Thursday, March 22, 2012

Query Letter Critique: Round Something or Other

It’s been way too long since I last got my hands on a query letter, and I almost forgot how much fun they are to rip apart critique. Having said that, my apologies in advance to the wonderful author who so innocently provided me with her query, only to have me pick it to pieces. I got a little excited. I couldn’t help it. I’m sorry. 

Original Query Letter

On May 8th a mysterious planet took up residence in the solar system and formed a syzygy with the inner planets causing a rift in the multiverse. On the 4th of July the world will end, and it's all Kyle's fault.

On May 8th, 18yr old Kyle Wolfe downs a bottle of tequila and starts a fire that kills his two best friends and leaves him permanently scarred. Or so he thinks. He's not quite sure since the memories are sketchy and he keeps shifting between realities. They both suck and unless he wants the world to end, he'll have to go back to when it all began, the day of the fire when he cheated on his boyfriend, Danny with their best friend Shira. But the past is a tricky thing to change, and Kyle can't keep living in both realities; being catapulted along the space-time continuum is killing him. He has to make a choice: Danny or Shira? Broken family or broken body? Scholarship to Rice or relationship with parents? The choice isn't easy and he better do it quick before the syzygy breaks and he risks being locked in a reality he'll never be able to escape.

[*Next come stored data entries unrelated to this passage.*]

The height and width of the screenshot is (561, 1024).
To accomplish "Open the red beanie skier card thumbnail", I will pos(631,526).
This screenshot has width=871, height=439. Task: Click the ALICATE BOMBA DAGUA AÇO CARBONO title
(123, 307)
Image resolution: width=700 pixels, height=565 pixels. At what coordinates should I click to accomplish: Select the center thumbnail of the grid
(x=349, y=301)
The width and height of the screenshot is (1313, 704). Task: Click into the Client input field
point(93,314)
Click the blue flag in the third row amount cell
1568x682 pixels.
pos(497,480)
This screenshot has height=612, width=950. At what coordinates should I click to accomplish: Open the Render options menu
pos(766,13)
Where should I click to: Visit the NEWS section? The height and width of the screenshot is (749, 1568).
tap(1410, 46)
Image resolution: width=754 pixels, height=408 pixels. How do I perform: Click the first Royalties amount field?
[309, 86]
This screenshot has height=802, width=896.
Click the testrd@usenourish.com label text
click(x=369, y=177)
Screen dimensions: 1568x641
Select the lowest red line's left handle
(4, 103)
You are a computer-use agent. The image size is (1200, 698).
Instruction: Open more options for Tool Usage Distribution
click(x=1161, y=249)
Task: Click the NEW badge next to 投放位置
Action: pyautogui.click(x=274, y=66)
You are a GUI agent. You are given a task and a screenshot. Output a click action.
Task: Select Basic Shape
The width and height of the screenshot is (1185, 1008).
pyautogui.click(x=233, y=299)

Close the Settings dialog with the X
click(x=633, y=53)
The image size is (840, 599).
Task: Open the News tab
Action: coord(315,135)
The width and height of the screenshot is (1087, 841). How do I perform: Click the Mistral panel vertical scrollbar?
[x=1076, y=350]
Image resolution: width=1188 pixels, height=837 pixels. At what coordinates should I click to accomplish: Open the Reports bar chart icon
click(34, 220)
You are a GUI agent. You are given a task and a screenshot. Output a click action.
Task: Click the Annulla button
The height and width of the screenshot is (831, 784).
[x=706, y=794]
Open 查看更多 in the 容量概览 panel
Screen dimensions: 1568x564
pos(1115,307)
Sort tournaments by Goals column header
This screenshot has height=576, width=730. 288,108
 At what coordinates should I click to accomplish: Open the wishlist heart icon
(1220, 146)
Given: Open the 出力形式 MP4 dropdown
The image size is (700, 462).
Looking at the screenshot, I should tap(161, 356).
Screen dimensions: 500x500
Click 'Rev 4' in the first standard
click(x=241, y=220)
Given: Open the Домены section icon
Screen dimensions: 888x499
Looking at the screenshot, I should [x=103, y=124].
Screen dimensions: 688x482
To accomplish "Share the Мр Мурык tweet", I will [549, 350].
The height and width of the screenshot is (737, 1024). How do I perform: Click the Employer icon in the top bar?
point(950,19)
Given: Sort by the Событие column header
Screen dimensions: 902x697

As Dust or Breath, complete at 60 000 words, is a YA contemporary-come-science fiction novel for older teens with themes involving Mayan eschatology and Native American spirituality. Set in small town New Mexico, this story explores the consequences of bad decisions for a boy battling to come to terms with his own sexuality while taking responsibility for his actions.

Query Letter After I Got My Grubby Paws on it

On May 8th a mysterious planet took up residence in the solar system and formed a syzygy with the inner planets causing a rift in the multiverse. <This started out very good, but to be honest, this sentence is a mouthful. In the interest of hooking an agent’s attention, I would strongly consider cutting out the first sentence and just going with the next one for an opener. It’s very snappy and intriguing.  >>  On the 4th of July the world will end, and it's all Kyle's fault.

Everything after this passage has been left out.